Soil microbes are a valuable resource. Including in case of earthquake
Nitrogen gas emitted by microbes helps stabilize soil by preventing building collapse during seismic events, US research shows. Encouraging this process means avoiding concrete injections while reducing damage to the environment
by Matteo Cavallito
The importance of microbes in maintaining soil balance is widely known. Microorganisms, in fact, contribute to the protection of soil fertility and regulation of the carbon cycle in addition to shaping several other aspects that characterize the ecosystem as a whole. A list of essential functions, in short, which, according to some researchers, also include an additional and surprising ability: the protection of buildings during earthquakes.
The hypothesis is advanced by a group of scientists from the University of California Davis and the University of Arizona. Microbes, explains a study conducted by the two universities, are able to counteract soil instability. Exploiting this property, the researchers say, allow for new methods of securing that are significantly less damaging than traditional methods.
During earthquakes, experts recall, shaking causes what is known as “soil liquefaction.” The soil, in other words, takes on liquid-like behavior by losing strength and rigidity, making buildings and other structures likely to collapse. The most widely used technique to counter this phenomenon to date is permeation grouting, which involves injecting concrete into the ground. However, this method has several shortcomings.
The system, in fact, requires the use of a lot of water, a scarce resource in some seismic areas such as California, for example. And it indirectly releases a significant amount of carbon dioxide through the production of concrete.
Scientists have thus hypothesized the use of an alternative method: microbial desaturation. Whenever it is consumed by soil bacteria, the authors explain in a statement from the California university, nitrogen is released in a gaseous state and ends up filling the space between sediment grains, acting as a shock absorber when earthquakes occur. This process can be accelerated by specially injecting nitrate into the soil.
The effectiveness of desaturation by microbes
Microbe-induced desaturation, the study notes, “is an appealing alternative to current ground improvement technologies since it can be employed underneath existing structures with minimal disturbance, is expected to be less resource intensive than current techniques and does not significantly alter soil properties.”
This technique, in particular, represents “an attractive alternative to permeation grouting considering environmental metrics (e.g., global warming potential, disturbance) and cost.”

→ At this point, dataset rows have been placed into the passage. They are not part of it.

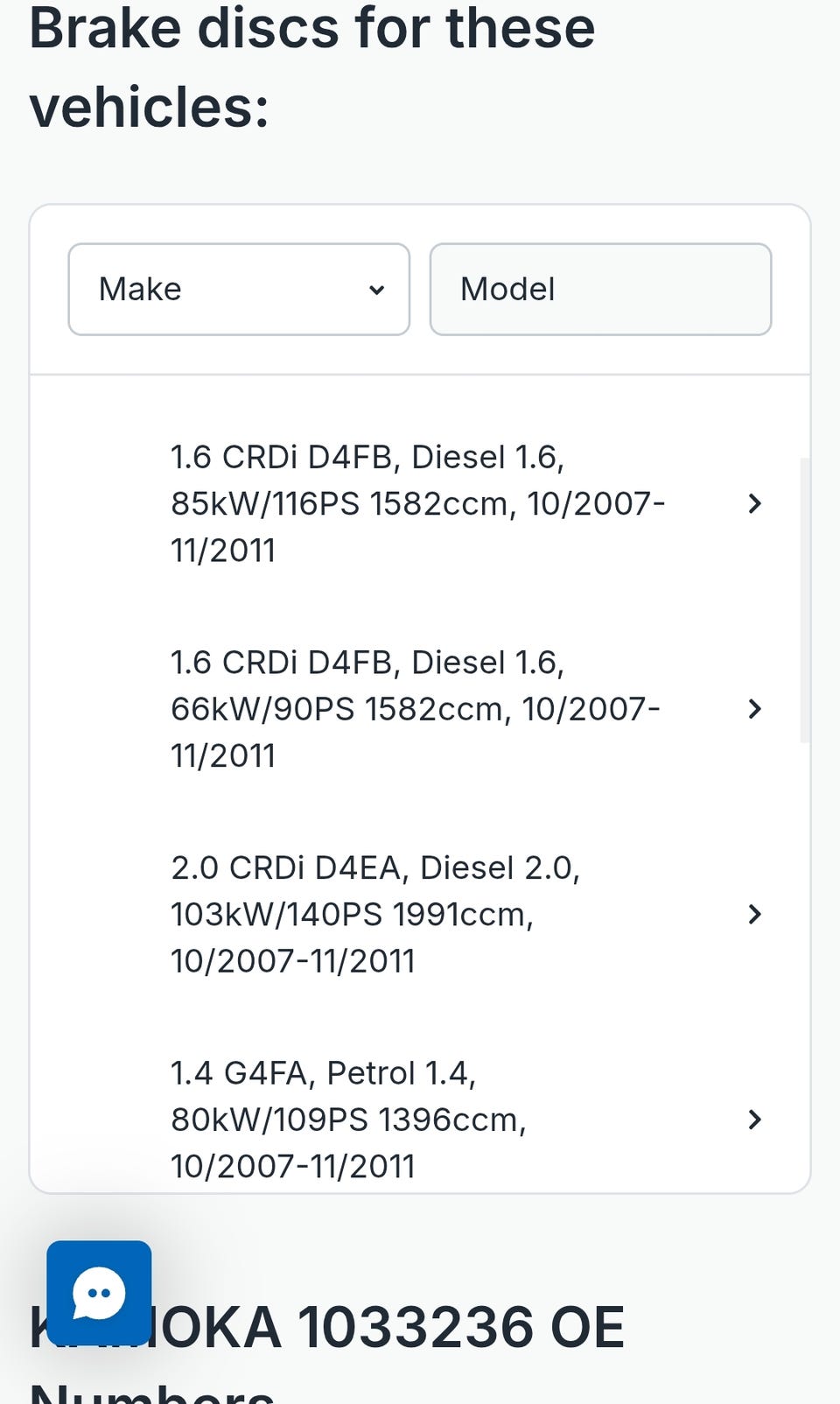
Task: Click chevron arrow for 66kW/90PS diesel entry
Action: 755,709
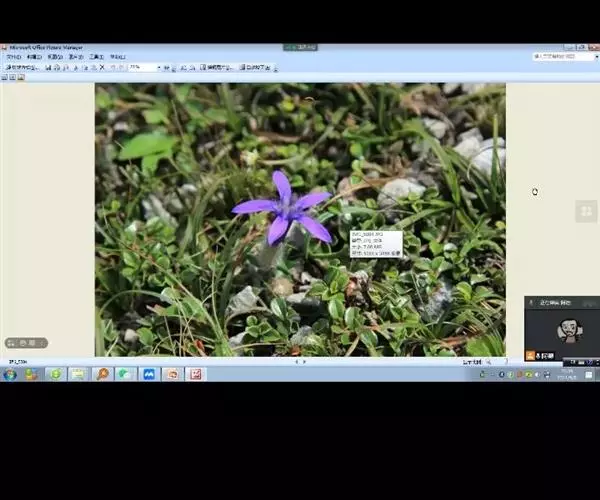This screenshot has width=600, height=500.
Task: Switch to Thumbnail view icon
Action: 4,77
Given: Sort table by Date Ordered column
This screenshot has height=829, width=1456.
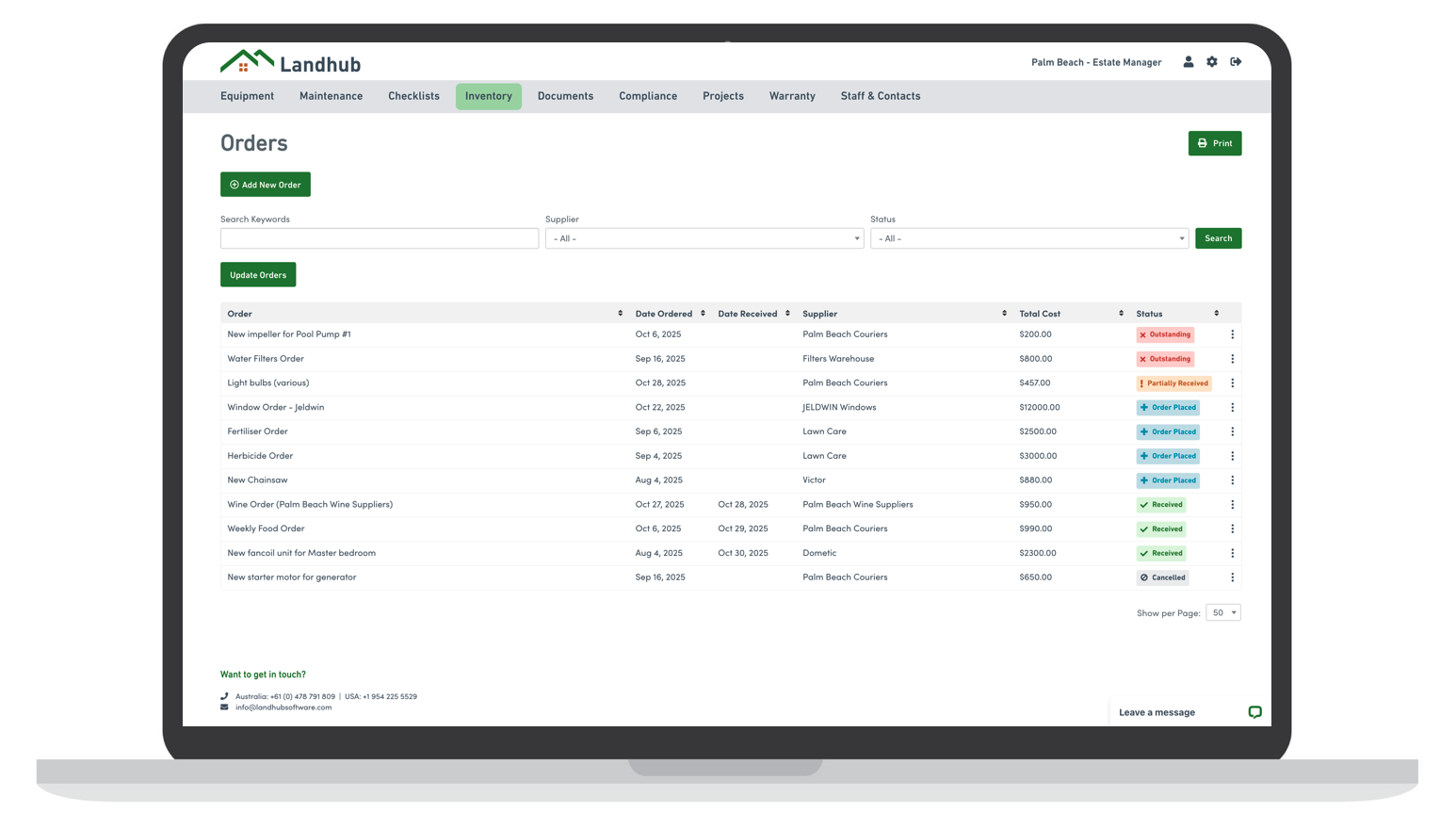Looking at the screenshot, I should (x=703, y=314).
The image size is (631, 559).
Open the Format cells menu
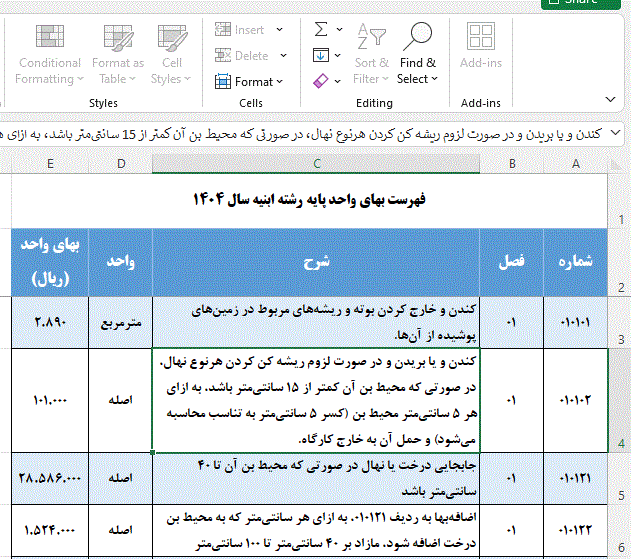[251, 82]
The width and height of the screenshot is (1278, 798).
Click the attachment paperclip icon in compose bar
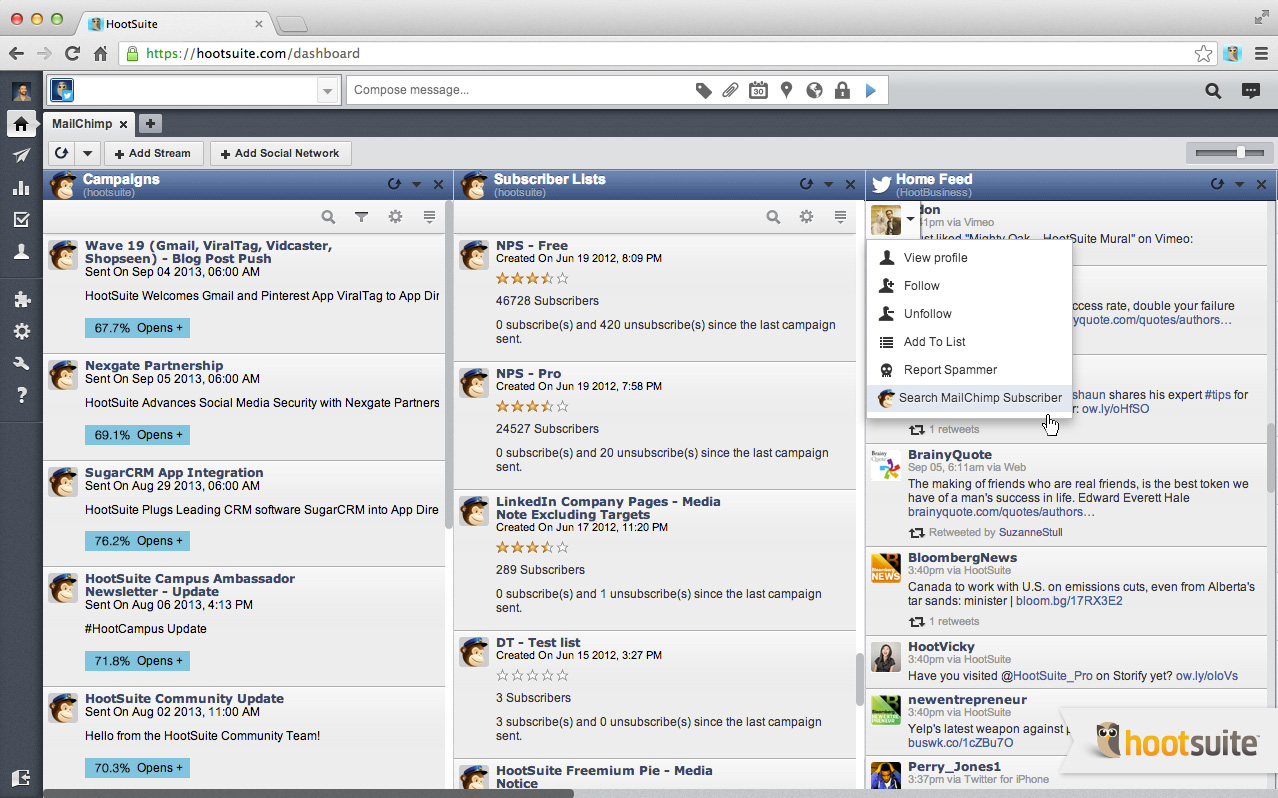[x=731, y=91]

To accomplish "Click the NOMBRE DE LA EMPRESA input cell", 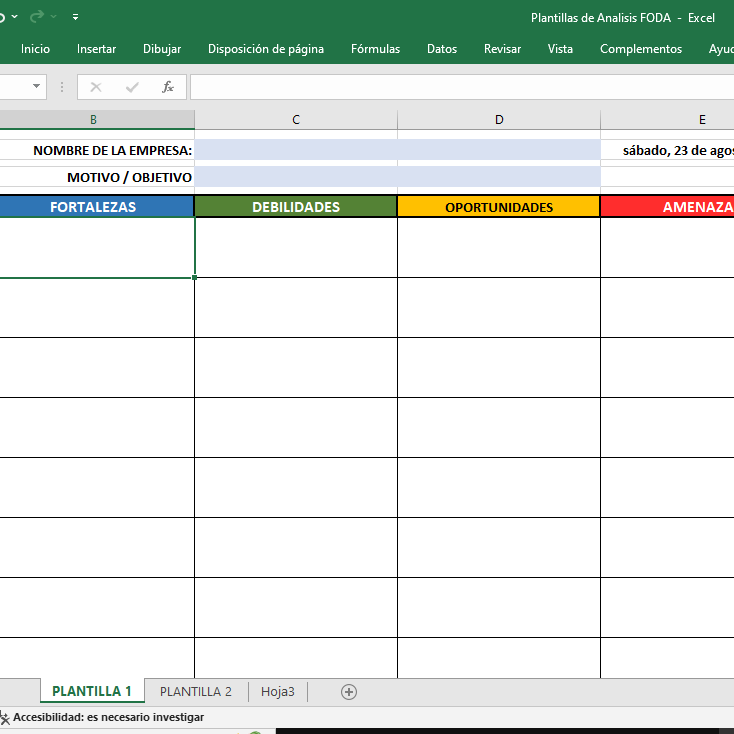I will (x=397, y=150).
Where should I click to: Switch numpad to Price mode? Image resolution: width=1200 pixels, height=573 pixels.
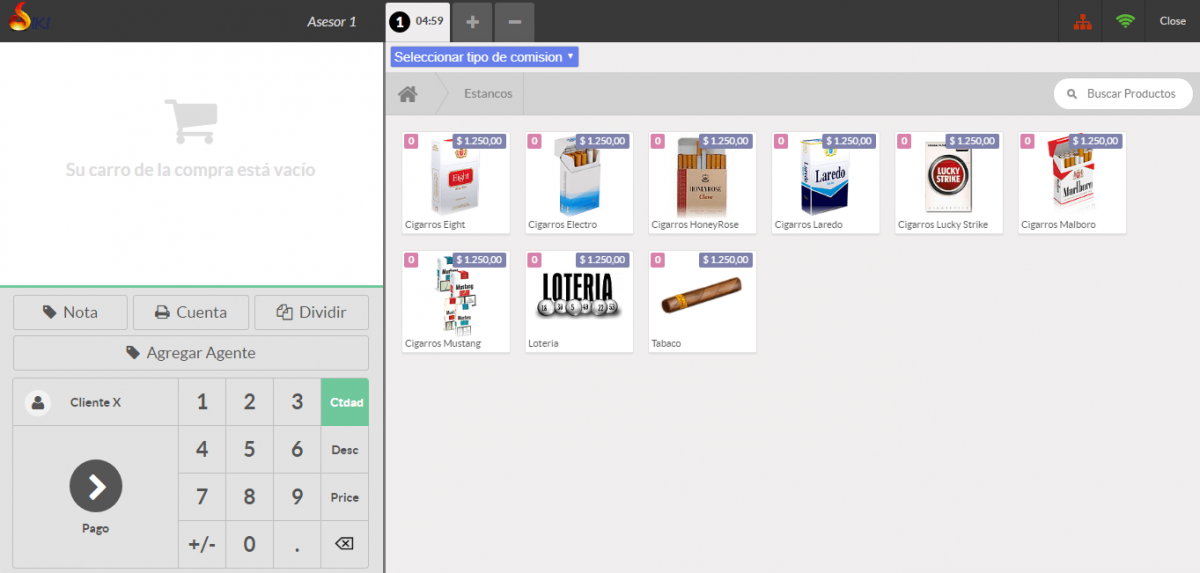pyautogui.click(x=344, y=497)
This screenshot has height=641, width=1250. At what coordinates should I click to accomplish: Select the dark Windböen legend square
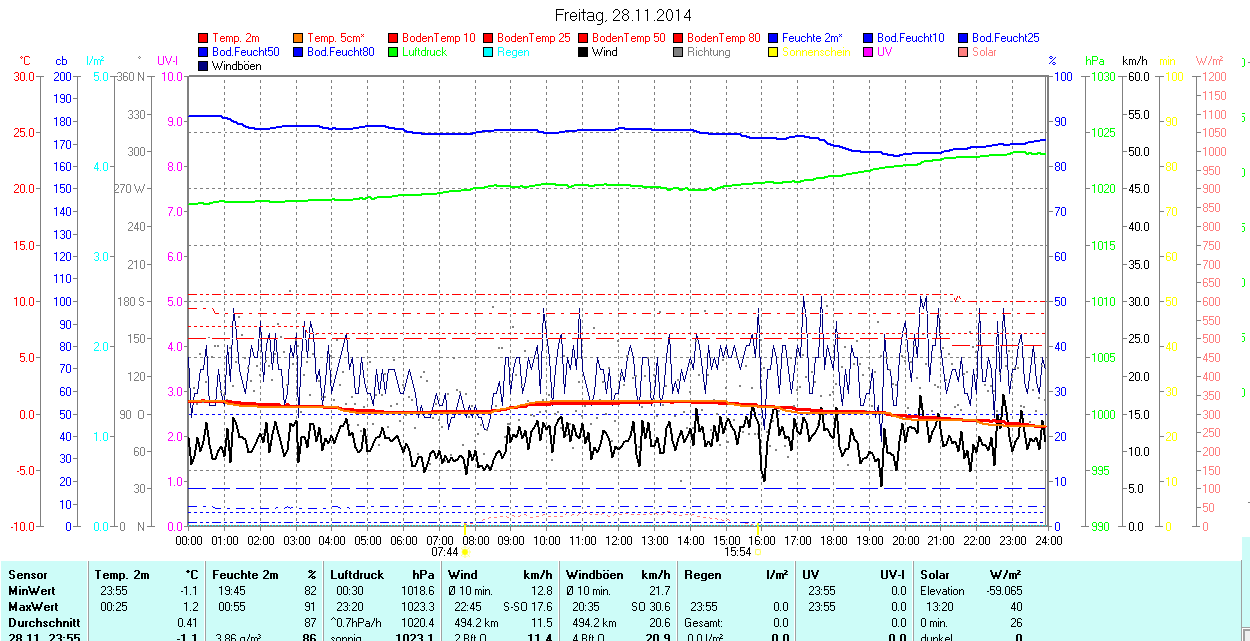(204, 66)
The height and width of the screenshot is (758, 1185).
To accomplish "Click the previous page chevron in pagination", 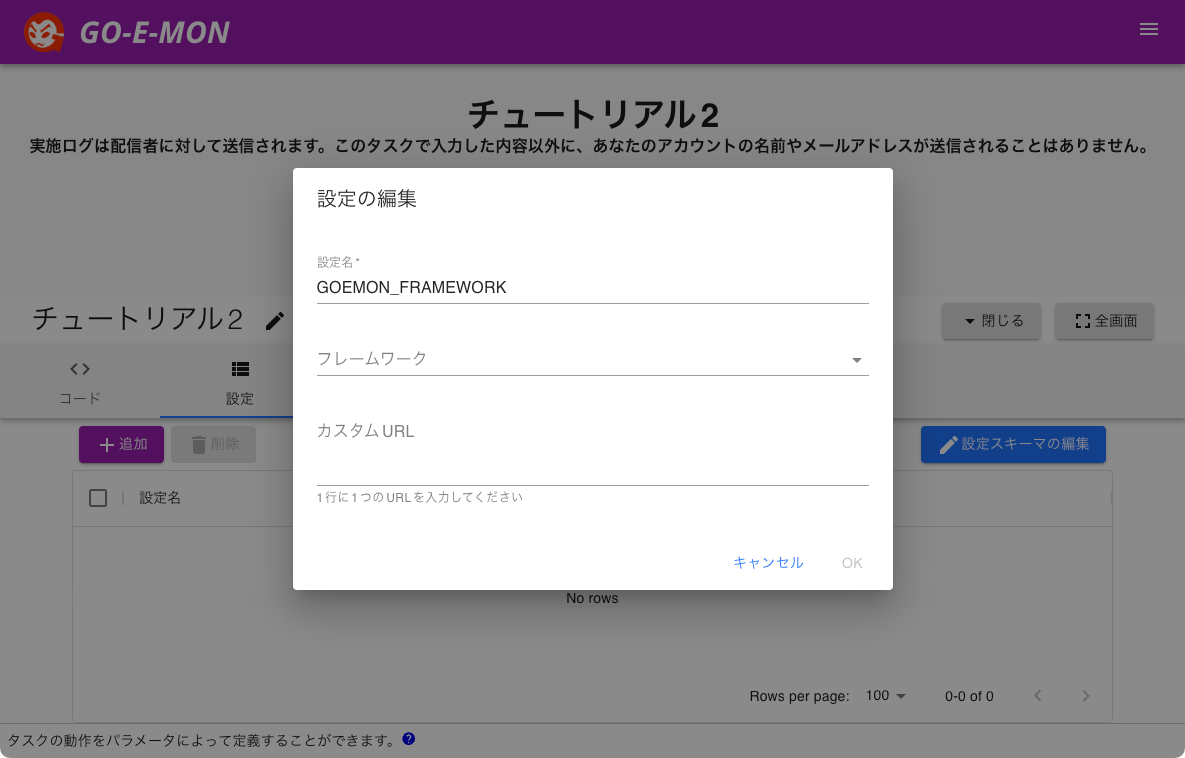I will (1037, 695).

The use of desaturation, in fact, “reduces the global warming potential of the ground improvement project by 15 times and the life cycle cost of MID is less than half of permeation grouting.” Previous studies, conducted through field trials and modeling, the authors say, have finally shown that the method is effective in stabilizing soil for up to 20 years.
“Microbially induced desaturation is a more sustainable alternative to hazard mitigation: it outperforms permeation grouting across various impacts, including global warming potential and cost,” said Aisha Faruqi, a researcher in the Department of Civil and Environmental Engineering at the University of California Davis. The gas emissions released by microbes, in fact, “aare less than four percent of what is produced from permeation grouting because of grouting’s heavy use of carbon- and water-intensive cement.”
Unlike grouting, finally, induced desaturation uses on-site groundwater without requiring additional water resources. Concrete production, Faruqi says, requires twice the amount of water used in the microbial process and subtracts potable water resources.